▶ [本文]:
前回までは(第1回、第2回)法人化を前提としたメリット・デメリットについて解説しました。 今回は前回までとは少し視点を変えたお話をしたいと思います。 現状すべての医療機関が法人化をされているわけではありません。 なぜメリットの多い医療法人にされないのでしょうか。 一つは税の負担が大きくとも、「財産権がなくなる」、「個人と法人の財布が分かれる」、「社会保険料の増加」などのデメリットを考慮し、あえてされないケース。 そして、もう一つが医療法人化を目標に開業したにもかかわらず、思うように収入が上がらずに法人化どころではないというケースです。 開業して数年間は院長がアルバイトをしていたという話はよく聞きます。
■ 開業しても3割は思うような収入が上がらない!?
「一昔前に開業した医院の収入と比べると」という前提をつけ加えると3割は決して高い数字ではないように思います。 最近は、開業すれば自然と患者が来るということはなく、意識して患者を集めなければならないという考えが一般的になっています。 参考までに一般内科で法人化をする場合の収入と利益の目安を表にまとめました。 診療科目等による違いはありますが、簡単な目安としてご覧いただければと思います。 以上の表からも、思うように収入が上がらない例としては、2年目からの数字が伸びていないということになります。

▶ [情報の活用]:
a: 医療法人化についての本文によると、税の負担が大きくてもあえて法人化しない医療機関があるのはなぜですか。1〜3文で説明してください。
b: 医療法人化についての本文では、開業して数年間の院長について、どのような話がよく聞かれるとしていますか。
c: 医療法人化についての本文を、最後の文の後から書き継いでください。
この後に続く行は、ここでの作業には関わりません。

▶ [入力データ]:
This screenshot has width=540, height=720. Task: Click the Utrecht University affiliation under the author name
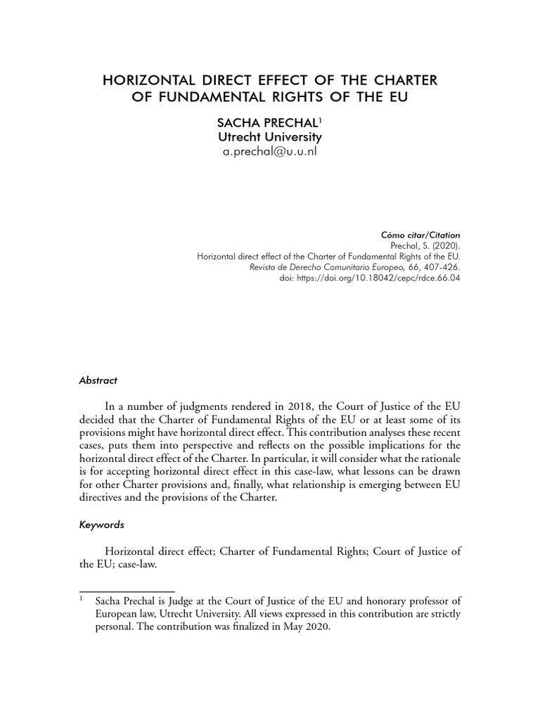point(269,137)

▶ [あなたの回答]:
a: 税の負担が大きくても、法人化すると「財産権がなくなる」「個人と法人の財布が分かれる」「社会保険料が増加する」といったデメリットがあり、それを考慮するからです。

b: 院長がアルバイトをしていたという話です。

c:
■ 集患対策の8割は、開業前で決まる!
患者数は、「立地で決まる!」と言っても過言でありません。 しかし恵まれた立地が見つかったとしても、競合医院を回避することは困難です。 競合の少ない場所で開業ができたとしても、後に開業される医院が現れる可能性は充分にあります。 当然ながら、激戦区での開業では、集患対策が必要不可欠になります。 開業の資金計画を見ていますと、集患に必要である広告宣伝費が100万円ほどの計画を見かけることがあります。 先生方のスタイルに合わせ、開業資金の配分にできるだけ多くの集患対策費(広告費)を捻出するために、優先順位をつけて購入金額の交渉・中古機器の導入・医院の設計の見直しを勧めます。 広告宣伝費に300~500万円は投資できると理想的ではないでしょうか。 開業前に上手く宣伝ができず、患者数が軌道に乗らない医院は2~3年収入が思うように上がらないことが多いです。 目に見えて資金が減り、精神的な負担も大きくなります。 もっと集患対策に手を打っておけばと嘆かれ相談を受けることもあります。
■ 必要不可欠な集患・増患対策とは?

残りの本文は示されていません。